(Extracted data entries)
######
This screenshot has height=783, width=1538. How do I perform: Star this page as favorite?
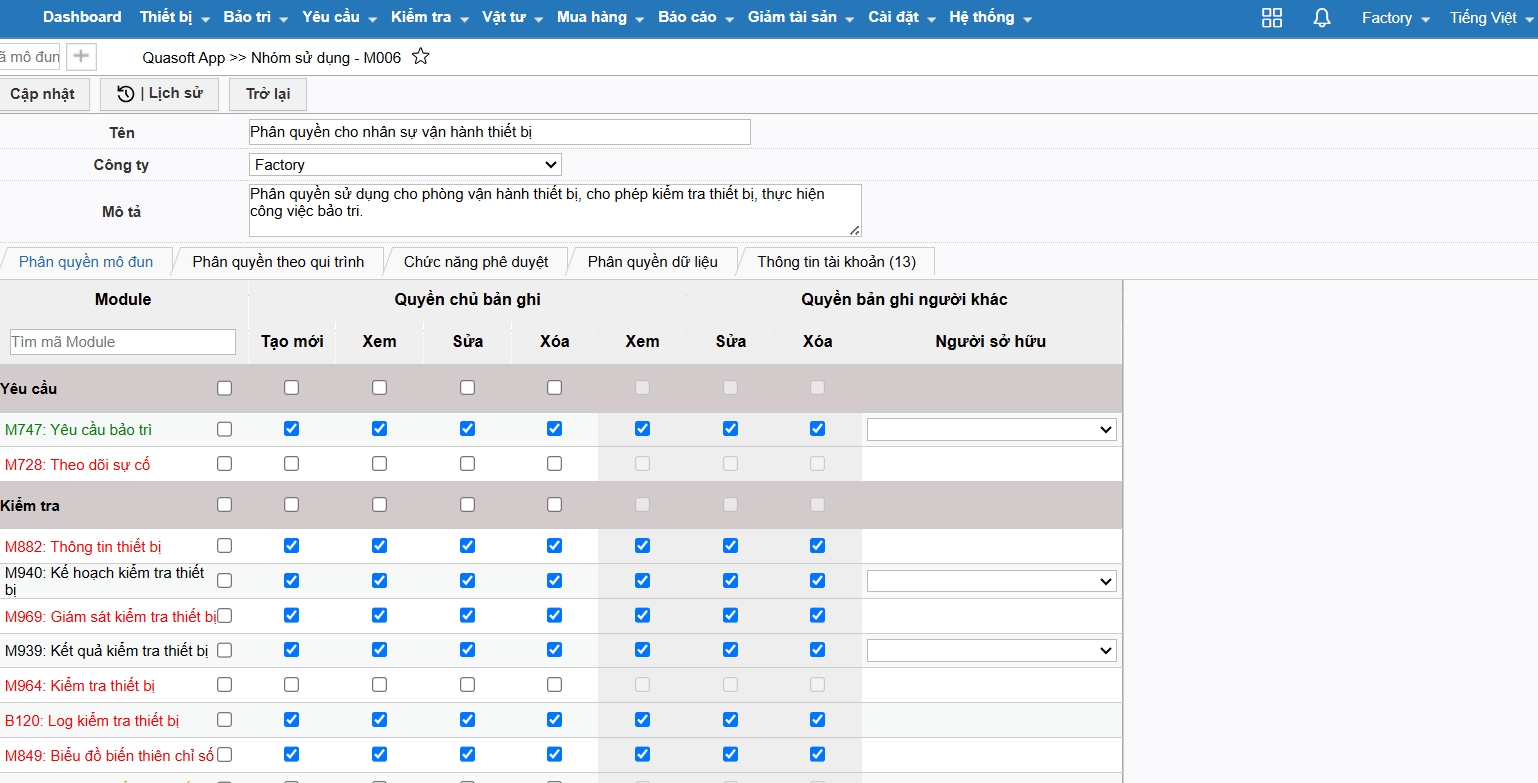click(421, 57)
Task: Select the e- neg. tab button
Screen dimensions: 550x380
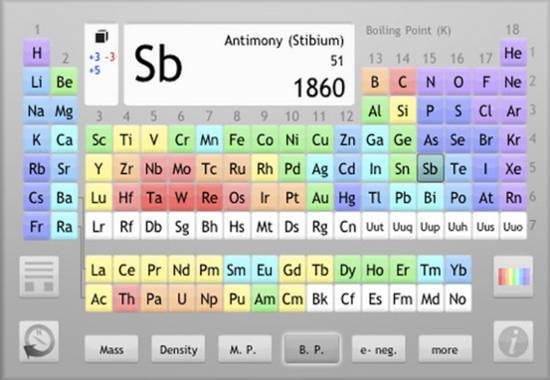Action: click(x=378, y=349)
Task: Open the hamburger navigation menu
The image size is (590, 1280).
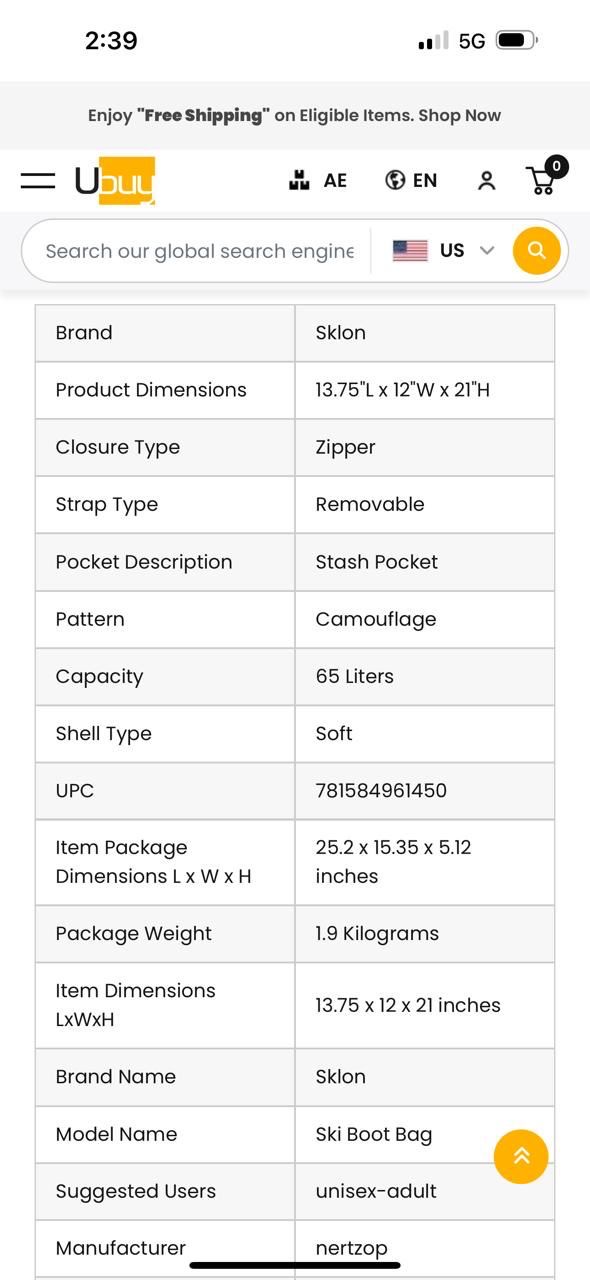Action: coord(38,180)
######
• [Exercise objective]: Could you transcribe the records above exactly, leaving every picture out?

• [Response to this task]:
This screenshot has height=783, width=1538. How do I perform: Star this page as favorite?
click(421, 57)
Task: Select the e- neg. tab button
Screen dimensions: 550x380
Action: click(x=378, y=349)
Task: Open the hamburger navigation menu
The image size is (590, 1280).
Action: coord(38,180)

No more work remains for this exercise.